THE Attorney General (AG) has intervened in a dispute surrounding the sale of the Air Tanzania Company Limited (ATCL) building by filing an application at the High Court's Commercial Division, seeking to be joined in the case to protect government's property.
Parties to the case appeared before presiding Judge Robert Makaramba when Principal State Attorney Gabriel Malata showed up, on behalf of the AG, to express the government's position on the matter. "The ATCL building is a government property.
Surprisingly, the AG was not involved in the case since the beginning, while the parties knew the litigation involved government property.
"We are now asking to be joined so that we defend government's interests," Mr Malata told the 'Daily News' later after the court session. The judge has set March 1, this year, as the date for hearing of the application.
The building, which is the subject matter in the case, is situated on Ohio Street in Dar es Salaam City centre. In the case, Leisure Tours and Holidays Limited is pushing for payments of over 1.2bn/- from ATCL being a debt that arose from the car rental services it had provided.
Through its advocate, Jerome Msemwa, the company had applied for attachment and sale of the building to recover the money, but Judge Makaramba directed that an evaluation should be carried out first to determine its value before issuing any other order.
The report on the evaluation exercise was to be filed in court on February 19, this year, but the tour operator company failed to do so, on claims that the ATCL management had refused to allow the appointed valuers to perform their duties effectively.
But the ATCL Acting Managing Director, Captain Milton Lazaro, described the claims as baseless. He said no one was denied access into the building to conduct the evaluation as ordered by the Court. "We cannot go against the court order.
I have not seen such people coming here for the inspection and denied them access. I even asked my colleagues whether there were such people who came and denied entrance. So it is not true," the acting MD was quoted as saying.
It was alleged that on January 16, 2008, the ATCL admitted an outstanding amount of 313,759 US dollars and made a commitment to settle the amount in three installments from February to April 2008. But later, through a letter, the tour operator company adjusted the amount unpaid to 321,016 US dollars.
On March 31, 2008, according to the plaint of the suit, the tour operator company demanded from the ATCL a sum of 367,097 US dollars due to further invoices rendered in the period between January 17 and March 31, 2008, plus interests of two per cent.

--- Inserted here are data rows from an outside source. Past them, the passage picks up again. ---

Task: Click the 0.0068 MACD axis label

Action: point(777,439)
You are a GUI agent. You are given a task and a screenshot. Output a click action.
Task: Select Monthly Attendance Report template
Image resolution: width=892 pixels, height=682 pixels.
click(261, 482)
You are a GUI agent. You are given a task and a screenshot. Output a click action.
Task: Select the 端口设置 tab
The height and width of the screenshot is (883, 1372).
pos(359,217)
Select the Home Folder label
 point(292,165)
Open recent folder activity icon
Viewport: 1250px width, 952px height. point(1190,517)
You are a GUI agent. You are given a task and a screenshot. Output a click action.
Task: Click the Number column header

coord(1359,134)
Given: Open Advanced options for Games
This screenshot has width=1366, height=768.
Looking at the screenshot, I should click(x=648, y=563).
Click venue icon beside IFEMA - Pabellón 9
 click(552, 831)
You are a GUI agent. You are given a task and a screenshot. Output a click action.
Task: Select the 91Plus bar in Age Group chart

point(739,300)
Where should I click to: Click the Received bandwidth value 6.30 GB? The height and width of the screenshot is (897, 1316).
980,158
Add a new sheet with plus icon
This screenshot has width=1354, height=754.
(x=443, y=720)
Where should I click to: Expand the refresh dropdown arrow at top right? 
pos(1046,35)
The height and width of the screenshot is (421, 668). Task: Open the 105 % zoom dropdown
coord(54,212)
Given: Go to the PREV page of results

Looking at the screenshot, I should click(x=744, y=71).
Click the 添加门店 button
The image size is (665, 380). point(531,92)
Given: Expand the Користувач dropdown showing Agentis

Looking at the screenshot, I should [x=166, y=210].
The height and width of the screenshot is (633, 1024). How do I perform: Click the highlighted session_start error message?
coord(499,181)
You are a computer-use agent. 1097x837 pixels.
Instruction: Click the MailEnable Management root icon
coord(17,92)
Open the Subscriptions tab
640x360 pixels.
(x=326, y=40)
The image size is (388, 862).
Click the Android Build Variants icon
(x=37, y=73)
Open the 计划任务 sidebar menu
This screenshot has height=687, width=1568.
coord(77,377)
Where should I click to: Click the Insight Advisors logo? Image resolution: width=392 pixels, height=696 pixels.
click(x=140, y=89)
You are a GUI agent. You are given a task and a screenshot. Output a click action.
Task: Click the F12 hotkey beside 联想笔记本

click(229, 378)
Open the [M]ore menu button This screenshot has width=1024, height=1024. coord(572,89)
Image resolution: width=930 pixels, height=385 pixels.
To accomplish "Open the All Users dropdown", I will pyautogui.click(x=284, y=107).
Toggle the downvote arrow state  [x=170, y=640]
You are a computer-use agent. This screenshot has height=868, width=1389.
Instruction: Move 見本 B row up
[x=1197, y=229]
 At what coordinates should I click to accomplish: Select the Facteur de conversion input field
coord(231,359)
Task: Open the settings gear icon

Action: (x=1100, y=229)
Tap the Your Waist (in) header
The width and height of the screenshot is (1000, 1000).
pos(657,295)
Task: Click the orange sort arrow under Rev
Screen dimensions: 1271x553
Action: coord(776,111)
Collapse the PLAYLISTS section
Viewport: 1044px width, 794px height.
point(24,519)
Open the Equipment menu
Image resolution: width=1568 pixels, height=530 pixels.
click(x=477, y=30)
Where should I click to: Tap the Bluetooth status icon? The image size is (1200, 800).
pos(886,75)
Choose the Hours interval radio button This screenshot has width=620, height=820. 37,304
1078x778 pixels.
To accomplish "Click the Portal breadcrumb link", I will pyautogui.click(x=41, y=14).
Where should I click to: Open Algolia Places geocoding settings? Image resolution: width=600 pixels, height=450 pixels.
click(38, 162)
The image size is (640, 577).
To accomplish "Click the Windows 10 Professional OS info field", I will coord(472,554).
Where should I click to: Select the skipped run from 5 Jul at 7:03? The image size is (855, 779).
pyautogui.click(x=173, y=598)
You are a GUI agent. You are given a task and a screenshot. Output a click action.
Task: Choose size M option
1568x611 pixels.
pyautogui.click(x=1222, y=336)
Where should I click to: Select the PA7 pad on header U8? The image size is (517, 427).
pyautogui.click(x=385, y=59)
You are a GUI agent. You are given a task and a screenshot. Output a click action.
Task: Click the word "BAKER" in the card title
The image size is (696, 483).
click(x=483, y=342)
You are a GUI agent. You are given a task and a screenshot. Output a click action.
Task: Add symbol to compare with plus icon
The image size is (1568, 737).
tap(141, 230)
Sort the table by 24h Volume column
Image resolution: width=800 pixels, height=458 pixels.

But ATCL responded through e-mail dated March 31, confirming inability to pay the amount. On May 30, 2008, the amount accrued and ATCL acknowledged the outstanding amount of 418,305 US dollars and offered to pay 30,000 US dollars on June 6, 2008 and 5,000 US dollars every week on Friday's thereafter.
The tour operator company agreed to the ATCL proposal and demanded an interest of 1.5 per cent per month on the outstanding amount. By e-mail, the tour operator company notified ATCL on June 20, 2008 of the irregularity of paying installments, which it had promised and by February 3, 2009, the amount accrued to 596,382 US dollars. Leisure Tours and Holidays Limited, thereafter, filed the suit demanding payments.